“Vendredi, Donald Trump avait un message pour les compagnies pétrolières : le Venezuela est désormais ‘ouvert aux affaires’, et le président américain a promis que les ressources du pays seraient exploitées au profit des États-Unis, des compagnies pétrolières – et accessoirement, des Vénézuéliens”, observe The Guardian.

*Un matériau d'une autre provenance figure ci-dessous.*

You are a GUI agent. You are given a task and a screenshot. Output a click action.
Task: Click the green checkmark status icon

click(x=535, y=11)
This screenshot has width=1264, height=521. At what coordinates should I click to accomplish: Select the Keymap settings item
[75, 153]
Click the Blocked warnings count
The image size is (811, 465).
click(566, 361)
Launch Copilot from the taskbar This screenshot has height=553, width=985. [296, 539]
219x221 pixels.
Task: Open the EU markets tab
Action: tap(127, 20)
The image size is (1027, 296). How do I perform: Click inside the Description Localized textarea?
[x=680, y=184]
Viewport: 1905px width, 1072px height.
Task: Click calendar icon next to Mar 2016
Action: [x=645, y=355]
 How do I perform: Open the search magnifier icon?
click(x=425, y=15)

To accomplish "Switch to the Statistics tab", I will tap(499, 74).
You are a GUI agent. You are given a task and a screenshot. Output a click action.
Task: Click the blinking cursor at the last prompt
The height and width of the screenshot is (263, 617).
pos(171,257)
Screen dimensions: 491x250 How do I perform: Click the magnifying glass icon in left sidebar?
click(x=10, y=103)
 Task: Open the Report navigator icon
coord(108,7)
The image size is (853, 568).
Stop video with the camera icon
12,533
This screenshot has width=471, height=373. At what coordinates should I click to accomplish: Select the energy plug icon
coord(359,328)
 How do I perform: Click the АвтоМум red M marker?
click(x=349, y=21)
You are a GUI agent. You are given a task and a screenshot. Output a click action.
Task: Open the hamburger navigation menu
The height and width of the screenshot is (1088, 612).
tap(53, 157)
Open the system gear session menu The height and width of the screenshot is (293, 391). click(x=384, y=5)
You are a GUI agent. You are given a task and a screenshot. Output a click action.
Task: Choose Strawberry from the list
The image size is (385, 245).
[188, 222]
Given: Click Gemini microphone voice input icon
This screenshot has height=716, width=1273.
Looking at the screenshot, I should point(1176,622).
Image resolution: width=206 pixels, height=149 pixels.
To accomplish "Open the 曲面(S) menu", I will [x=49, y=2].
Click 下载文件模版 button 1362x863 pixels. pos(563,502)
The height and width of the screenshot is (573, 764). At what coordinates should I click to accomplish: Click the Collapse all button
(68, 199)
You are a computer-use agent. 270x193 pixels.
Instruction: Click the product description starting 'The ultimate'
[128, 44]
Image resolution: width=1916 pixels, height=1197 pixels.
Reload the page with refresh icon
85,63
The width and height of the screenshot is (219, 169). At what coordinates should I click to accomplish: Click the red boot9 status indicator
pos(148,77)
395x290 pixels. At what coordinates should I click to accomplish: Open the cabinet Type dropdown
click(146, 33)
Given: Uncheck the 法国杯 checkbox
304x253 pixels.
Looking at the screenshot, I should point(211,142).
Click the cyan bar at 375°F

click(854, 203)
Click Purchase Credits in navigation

Lors d’une réunion organisée à la Maison Blanche avec les responsables des principaux groupes pétroliers américains et de quelques compagnies internationales, Donald Trump “a réitéré ses affirmations selon lesquelles l’arrestation de Nicolás Maduro représentait une opportunité sans précédent pour les compagnies pétrolières américaines en matière d’extraction”, ajoute le quotidien britannique.
Mais si le locataire de la Maison-Blanche “a pressé” les dirigeants présents d’aller “planter leurs drapeaux” au Venezuela pour y exploiter “l’une des plus grandes réserves de pétrole au monde”, la plupart d’entre eux “se sont toutefois abstenus de s’engager publiquement à investir rapidement”, constate The Wall Street Journal.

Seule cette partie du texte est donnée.